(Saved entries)
Segment Open

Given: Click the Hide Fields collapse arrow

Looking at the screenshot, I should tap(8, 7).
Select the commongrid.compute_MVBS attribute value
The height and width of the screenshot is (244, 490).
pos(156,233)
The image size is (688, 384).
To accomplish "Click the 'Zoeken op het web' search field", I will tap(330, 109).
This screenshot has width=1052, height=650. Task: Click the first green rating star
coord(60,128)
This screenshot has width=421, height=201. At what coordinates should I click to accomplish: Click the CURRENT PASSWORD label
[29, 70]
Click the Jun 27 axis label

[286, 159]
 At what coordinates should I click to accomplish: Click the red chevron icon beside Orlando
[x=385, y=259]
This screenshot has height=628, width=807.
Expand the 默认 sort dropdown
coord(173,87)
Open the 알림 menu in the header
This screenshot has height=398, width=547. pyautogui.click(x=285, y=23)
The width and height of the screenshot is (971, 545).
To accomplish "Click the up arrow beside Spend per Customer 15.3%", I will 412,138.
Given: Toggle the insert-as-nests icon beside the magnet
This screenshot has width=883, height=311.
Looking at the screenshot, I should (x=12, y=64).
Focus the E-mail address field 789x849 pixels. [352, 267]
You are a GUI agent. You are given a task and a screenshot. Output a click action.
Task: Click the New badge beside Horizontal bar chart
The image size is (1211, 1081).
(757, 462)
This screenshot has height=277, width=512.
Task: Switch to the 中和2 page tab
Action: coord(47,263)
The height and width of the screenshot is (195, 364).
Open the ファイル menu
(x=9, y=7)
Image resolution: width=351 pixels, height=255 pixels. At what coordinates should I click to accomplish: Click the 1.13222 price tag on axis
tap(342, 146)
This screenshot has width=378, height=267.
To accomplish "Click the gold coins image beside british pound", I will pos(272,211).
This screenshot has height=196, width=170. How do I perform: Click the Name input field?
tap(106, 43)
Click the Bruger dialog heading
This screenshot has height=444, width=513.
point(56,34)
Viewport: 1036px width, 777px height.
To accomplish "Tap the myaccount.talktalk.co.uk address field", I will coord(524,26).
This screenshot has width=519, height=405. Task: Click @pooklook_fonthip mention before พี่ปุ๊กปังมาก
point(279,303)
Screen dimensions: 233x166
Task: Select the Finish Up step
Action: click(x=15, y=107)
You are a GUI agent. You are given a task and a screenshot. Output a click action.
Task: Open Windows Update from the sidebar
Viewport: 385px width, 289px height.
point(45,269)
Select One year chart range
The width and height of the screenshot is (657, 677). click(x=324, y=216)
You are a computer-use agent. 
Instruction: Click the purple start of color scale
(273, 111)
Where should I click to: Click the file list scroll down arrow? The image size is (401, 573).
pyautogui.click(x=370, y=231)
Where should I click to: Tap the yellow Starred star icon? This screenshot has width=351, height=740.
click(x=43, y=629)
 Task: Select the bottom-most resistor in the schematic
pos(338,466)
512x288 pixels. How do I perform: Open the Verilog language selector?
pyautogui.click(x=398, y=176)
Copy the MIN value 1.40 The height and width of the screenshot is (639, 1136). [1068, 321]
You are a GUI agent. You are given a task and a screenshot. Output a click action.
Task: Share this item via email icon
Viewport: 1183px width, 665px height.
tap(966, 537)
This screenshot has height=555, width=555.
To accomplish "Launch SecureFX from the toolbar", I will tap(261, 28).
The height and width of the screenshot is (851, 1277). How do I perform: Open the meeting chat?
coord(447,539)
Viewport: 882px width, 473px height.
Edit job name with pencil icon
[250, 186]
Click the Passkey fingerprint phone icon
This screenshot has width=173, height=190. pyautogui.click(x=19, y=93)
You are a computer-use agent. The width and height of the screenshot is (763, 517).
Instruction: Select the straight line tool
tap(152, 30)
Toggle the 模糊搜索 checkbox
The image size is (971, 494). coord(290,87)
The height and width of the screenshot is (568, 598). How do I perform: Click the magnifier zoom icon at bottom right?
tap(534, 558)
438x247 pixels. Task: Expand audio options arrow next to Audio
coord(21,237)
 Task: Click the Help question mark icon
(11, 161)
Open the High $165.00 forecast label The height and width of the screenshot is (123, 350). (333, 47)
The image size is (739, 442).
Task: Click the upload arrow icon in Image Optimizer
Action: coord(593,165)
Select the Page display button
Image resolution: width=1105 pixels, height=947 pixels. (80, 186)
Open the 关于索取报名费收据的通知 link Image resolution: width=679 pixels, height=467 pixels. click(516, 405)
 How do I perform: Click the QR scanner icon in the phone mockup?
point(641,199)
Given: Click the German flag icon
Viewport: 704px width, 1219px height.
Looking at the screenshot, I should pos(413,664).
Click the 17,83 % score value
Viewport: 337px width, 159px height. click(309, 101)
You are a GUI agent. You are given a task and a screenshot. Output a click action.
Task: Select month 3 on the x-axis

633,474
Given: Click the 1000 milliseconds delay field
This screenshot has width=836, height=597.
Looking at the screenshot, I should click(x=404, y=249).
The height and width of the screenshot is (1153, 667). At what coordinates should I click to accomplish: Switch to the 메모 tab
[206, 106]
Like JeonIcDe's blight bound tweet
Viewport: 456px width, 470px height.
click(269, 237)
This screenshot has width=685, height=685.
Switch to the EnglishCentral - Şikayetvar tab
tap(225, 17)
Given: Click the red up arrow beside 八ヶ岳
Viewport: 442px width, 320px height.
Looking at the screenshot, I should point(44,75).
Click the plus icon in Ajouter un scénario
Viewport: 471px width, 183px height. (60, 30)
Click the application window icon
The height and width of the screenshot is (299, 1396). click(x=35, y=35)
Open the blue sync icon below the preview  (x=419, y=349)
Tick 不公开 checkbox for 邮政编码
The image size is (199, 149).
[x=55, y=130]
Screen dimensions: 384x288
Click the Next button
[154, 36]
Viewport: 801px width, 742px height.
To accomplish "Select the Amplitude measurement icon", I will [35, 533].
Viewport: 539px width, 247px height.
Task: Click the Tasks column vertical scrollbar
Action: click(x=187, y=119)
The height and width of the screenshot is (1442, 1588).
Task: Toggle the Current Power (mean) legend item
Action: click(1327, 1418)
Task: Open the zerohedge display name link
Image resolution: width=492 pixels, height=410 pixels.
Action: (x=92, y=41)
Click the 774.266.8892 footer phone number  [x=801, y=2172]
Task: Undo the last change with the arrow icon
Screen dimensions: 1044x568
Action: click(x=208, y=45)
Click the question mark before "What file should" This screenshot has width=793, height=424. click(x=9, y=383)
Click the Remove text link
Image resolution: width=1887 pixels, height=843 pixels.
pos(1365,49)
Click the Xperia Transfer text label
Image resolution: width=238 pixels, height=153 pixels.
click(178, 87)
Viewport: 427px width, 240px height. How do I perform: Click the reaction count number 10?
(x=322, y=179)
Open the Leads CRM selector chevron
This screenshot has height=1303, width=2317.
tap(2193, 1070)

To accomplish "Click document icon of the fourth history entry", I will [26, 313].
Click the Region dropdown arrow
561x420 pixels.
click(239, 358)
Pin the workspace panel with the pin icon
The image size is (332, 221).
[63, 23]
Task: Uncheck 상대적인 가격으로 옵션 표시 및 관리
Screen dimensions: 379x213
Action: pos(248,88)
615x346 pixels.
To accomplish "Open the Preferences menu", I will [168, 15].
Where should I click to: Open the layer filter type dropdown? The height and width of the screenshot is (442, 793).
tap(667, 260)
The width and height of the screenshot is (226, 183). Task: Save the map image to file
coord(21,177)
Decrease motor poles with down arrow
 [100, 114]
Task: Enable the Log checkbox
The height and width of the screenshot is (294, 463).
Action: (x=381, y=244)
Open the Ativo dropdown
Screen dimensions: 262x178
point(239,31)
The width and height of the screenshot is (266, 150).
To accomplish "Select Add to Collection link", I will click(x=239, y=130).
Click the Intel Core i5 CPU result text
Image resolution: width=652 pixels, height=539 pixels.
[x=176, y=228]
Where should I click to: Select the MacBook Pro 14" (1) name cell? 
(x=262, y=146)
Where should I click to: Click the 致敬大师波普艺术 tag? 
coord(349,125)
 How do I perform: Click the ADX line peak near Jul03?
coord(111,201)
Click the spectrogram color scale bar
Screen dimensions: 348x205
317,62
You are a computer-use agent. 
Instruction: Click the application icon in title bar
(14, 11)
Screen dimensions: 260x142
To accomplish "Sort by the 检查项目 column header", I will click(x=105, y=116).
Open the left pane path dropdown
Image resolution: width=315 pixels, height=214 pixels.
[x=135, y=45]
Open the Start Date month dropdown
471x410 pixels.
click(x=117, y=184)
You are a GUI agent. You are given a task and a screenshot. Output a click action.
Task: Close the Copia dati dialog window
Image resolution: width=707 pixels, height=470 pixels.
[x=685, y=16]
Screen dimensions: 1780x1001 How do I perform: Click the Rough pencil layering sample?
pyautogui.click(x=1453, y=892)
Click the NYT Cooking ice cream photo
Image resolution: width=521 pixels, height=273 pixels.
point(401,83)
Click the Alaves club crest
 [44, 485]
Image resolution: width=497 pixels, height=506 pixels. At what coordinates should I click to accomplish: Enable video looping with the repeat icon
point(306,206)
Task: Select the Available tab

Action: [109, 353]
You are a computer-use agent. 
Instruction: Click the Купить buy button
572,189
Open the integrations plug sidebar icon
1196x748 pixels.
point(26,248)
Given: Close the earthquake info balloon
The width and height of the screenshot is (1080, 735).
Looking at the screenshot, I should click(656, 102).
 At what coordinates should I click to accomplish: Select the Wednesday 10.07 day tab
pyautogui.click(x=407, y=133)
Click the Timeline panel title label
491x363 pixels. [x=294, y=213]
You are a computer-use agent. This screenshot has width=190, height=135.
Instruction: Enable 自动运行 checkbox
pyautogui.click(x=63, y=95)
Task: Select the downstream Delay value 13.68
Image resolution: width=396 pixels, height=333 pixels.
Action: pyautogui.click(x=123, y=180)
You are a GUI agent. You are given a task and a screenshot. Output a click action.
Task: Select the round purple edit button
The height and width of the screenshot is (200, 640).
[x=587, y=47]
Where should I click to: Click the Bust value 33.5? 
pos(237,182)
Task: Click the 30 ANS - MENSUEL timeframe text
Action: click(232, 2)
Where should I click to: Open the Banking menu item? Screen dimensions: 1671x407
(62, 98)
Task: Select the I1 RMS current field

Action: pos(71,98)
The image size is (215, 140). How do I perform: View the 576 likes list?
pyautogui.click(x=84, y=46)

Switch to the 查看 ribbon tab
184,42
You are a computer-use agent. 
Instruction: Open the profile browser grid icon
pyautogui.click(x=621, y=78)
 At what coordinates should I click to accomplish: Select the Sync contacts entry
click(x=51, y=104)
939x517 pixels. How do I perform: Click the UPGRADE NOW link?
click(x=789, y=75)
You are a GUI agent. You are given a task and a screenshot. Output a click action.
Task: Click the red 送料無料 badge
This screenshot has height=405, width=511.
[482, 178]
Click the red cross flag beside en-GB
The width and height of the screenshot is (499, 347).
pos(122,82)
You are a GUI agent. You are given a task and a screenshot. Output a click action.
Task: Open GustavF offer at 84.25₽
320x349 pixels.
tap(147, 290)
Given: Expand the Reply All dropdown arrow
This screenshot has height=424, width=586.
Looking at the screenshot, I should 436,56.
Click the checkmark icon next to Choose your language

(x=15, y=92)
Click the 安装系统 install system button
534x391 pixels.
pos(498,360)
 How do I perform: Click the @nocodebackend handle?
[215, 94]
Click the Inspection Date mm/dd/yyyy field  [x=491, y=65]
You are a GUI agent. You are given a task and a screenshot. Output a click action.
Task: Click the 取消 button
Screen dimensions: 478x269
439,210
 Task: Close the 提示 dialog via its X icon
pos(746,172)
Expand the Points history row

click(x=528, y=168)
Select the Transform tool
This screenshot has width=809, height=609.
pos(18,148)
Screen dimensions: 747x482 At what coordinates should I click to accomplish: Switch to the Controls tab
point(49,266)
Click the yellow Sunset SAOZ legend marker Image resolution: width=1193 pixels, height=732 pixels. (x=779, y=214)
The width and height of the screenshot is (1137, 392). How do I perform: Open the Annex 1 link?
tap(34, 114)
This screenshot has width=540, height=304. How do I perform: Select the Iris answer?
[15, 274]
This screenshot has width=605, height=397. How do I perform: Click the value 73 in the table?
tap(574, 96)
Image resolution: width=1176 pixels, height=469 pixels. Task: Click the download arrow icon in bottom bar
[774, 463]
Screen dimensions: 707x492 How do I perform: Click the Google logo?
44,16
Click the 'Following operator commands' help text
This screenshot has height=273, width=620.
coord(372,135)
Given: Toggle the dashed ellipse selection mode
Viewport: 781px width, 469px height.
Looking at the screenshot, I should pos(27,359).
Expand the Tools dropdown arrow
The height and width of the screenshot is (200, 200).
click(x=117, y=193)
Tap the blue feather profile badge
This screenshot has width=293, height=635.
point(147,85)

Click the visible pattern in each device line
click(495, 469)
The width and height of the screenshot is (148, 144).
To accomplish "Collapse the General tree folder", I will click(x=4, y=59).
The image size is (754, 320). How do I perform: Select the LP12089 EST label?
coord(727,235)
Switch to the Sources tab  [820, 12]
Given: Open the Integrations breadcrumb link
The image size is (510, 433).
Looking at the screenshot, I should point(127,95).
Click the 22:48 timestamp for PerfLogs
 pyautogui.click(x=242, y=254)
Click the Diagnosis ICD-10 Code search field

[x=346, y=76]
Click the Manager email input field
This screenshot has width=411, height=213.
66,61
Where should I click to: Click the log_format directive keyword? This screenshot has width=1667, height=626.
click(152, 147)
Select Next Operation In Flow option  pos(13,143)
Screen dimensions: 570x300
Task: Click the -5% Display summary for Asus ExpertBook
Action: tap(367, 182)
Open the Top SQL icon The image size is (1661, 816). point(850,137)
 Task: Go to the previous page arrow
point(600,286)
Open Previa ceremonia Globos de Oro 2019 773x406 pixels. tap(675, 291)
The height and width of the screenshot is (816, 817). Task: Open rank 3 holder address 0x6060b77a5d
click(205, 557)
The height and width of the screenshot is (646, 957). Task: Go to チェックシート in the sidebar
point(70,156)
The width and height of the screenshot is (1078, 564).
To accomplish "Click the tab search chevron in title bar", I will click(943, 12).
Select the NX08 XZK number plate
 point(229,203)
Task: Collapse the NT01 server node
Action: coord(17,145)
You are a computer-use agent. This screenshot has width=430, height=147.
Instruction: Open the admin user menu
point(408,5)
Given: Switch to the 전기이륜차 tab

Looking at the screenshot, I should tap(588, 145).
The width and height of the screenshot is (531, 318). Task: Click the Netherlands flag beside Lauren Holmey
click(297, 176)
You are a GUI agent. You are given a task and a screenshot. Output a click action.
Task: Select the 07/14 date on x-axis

Segment Closed

Across the data above, how many lines contain "email"? Reply with a bare number.

* Exercise solution
2